Прижизненные издания: Неуемный бубен // Шиповник I. [1910]. С. 12–84; Неуемный бубен // Сирин I. [1910]. С. 12–84; Повесть о Иване Семеновиче Стратилатове. Неуемный бубен. Берлин: Русское творчество, МСМXXII. 78 с.

Печатается по: Шиповник I.

Автографы и наборные рукописи «Неуемного бубна» (НБ) не сохранились. Текст первой публикации не датирован, отличается многочисленными опечатками. По сравнению с первой публикацией текст издания Шиповник I более распространен, но без внесения серьезных семантических изменений.

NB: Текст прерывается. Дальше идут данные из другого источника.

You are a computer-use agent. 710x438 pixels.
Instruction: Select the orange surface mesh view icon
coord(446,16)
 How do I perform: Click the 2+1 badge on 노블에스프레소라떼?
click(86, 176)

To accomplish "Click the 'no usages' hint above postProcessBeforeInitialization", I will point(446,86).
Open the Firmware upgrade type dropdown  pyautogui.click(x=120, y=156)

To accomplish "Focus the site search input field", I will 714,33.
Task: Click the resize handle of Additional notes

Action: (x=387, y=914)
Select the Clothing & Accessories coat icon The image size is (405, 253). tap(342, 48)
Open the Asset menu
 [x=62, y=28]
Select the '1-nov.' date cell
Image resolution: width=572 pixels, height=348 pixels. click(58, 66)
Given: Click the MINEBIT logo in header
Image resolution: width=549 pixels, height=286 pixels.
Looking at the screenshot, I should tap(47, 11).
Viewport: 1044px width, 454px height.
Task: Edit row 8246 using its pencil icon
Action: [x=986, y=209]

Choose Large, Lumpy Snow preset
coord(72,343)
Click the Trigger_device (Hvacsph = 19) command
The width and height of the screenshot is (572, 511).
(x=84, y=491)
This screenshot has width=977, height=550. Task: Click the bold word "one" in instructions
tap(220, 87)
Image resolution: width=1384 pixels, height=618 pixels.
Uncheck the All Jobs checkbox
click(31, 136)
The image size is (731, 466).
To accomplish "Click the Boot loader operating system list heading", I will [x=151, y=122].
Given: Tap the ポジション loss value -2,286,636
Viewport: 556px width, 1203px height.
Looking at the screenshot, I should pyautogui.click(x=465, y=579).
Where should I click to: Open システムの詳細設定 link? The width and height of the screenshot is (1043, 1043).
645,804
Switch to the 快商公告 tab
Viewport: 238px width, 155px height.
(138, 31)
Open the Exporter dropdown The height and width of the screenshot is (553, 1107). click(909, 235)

Под текстом поставлена дата: «1909 г.». Текст издания Сирин / идентичен изданию Шиповник /за исключением пунктуационных вариантов, датирован: «1909 г.». В Берлинской редакции НБ название изменено на «Повесть о Иване Семеновиче Стратилатове», прежнее название стало подзаголовком; проведена стилистическая правка; внесено посвящение С. П. Ремизовой-Довгелло; дата в конце текста скорректирована: «1909–1922».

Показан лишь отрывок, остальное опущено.